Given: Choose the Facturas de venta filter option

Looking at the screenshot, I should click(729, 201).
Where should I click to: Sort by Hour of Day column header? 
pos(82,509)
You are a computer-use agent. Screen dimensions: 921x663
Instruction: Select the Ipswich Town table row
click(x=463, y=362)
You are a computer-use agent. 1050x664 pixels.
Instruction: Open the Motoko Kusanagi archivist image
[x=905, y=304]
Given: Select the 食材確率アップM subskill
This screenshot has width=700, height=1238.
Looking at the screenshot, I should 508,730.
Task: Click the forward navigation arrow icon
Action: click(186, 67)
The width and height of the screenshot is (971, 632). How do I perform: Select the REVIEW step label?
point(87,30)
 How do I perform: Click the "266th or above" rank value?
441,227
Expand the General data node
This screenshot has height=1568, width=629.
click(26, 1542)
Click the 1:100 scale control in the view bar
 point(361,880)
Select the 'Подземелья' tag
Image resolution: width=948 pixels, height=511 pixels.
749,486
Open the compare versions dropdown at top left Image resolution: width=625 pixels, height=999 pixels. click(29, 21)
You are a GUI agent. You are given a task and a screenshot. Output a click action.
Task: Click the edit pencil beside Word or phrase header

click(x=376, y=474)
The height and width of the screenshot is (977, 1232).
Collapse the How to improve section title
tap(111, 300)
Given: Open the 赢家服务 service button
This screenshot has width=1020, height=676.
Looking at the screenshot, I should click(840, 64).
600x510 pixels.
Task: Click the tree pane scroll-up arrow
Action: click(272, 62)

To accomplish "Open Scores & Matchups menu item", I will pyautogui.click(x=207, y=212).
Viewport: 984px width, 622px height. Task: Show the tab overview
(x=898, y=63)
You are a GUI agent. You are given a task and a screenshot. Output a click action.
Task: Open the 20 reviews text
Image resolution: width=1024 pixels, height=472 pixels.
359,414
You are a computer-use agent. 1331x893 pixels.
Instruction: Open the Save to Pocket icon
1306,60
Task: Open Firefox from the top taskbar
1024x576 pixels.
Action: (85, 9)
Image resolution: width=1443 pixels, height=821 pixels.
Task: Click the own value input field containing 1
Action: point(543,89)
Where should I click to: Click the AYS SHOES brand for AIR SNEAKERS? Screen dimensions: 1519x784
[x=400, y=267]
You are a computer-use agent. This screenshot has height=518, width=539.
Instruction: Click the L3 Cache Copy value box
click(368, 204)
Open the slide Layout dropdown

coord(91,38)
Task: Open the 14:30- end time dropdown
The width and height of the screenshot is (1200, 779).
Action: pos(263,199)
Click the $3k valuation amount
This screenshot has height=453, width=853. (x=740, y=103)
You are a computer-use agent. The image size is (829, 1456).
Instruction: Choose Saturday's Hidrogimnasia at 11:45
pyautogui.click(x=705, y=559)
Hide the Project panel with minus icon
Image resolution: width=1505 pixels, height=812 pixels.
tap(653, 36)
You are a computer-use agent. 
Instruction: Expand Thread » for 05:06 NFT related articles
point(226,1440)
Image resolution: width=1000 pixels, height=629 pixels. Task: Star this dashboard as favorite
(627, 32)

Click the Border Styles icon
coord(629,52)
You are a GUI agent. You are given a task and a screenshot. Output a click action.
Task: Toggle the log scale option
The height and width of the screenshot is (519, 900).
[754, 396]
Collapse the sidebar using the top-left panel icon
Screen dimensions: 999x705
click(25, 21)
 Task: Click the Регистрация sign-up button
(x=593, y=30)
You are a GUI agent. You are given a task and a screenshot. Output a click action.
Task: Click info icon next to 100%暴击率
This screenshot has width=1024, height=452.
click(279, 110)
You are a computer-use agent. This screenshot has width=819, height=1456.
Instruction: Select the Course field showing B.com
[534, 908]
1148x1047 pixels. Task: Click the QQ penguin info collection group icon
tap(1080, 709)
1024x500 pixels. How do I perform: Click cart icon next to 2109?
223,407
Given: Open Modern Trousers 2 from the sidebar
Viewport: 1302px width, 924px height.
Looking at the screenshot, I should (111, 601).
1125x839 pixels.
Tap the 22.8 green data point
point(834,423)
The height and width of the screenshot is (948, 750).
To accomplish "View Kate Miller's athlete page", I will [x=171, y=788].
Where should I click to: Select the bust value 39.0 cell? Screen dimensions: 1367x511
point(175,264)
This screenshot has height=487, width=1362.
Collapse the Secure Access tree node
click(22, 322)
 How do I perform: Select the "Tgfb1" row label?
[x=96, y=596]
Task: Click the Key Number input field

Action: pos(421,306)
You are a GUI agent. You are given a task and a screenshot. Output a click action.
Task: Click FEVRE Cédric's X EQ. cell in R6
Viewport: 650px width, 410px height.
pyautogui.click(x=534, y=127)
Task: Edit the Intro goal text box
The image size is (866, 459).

--- Directions ---
Exactly as they appear, output the line holding "Task: Edit the Intro goal text box" and all lines after it through the end of the listing above, and only those.

--- Result ---
Task: Edit the Intro goal text box
The image size is (866, 459).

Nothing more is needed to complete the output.